→ **Supplied entries**
• • •

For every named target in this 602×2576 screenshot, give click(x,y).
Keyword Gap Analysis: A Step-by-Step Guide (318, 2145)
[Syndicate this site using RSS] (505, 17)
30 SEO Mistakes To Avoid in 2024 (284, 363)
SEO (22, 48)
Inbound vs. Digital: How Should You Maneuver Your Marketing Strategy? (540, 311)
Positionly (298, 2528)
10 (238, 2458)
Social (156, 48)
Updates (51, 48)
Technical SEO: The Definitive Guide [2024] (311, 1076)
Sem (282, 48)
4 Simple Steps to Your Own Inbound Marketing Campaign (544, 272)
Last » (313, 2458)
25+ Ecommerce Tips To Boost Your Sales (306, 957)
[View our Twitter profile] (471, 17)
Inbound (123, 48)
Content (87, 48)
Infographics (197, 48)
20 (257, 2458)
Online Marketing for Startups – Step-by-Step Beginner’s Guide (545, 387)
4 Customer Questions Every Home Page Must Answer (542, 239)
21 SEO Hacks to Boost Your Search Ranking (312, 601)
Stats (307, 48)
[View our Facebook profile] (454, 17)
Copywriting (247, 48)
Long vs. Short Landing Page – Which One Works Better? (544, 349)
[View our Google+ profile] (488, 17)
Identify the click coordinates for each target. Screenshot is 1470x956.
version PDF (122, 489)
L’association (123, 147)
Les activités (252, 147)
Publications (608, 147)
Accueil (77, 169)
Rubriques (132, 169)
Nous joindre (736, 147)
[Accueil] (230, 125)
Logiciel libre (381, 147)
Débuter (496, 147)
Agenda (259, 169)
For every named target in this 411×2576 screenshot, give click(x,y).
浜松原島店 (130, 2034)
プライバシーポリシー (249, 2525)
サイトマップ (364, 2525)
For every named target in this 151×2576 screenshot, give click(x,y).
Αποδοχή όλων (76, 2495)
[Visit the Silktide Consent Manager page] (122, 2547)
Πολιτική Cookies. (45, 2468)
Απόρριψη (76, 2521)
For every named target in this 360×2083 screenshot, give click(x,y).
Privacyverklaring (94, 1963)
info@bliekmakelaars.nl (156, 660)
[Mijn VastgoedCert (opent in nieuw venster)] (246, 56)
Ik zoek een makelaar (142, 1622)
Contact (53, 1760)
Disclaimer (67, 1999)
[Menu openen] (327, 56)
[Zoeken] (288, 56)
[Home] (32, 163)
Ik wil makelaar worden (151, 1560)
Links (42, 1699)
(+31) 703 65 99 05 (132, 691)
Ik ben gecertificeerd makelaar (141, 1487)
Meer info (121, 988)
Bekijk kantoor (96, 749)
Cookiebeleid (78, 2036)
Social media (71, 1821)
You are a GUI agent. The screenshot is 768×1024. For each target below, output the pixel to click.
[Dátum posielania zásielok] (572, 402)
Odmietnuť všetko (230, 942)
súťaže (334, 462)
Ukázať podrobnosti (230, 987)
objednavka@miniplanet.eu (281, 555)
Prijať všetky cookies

• • •

→ **Task description**
Everything from the line with "4 Simple Steps" through the line with "4 Customer Questions" in the listing above must be retyped exactly, with nothing added.

→ **Response below**
4 Simple Steps to Your Own Inbound Marketing Campaign (544, 272)
Last » (313, 2458)
25+ Ecommerce Tips To Boost Your Sales (306, 957)
[View our Twitter profile] (471, 17)
Inbound (123, 48)
Content (87, 48)
Infographics (197, 48)
20 (257, 2458)
Online Marketing for Startups – Step-by-Step Beginner’s Guide (545, 387)
4 Customer Questions Every Home Page Must Answer (542, 239)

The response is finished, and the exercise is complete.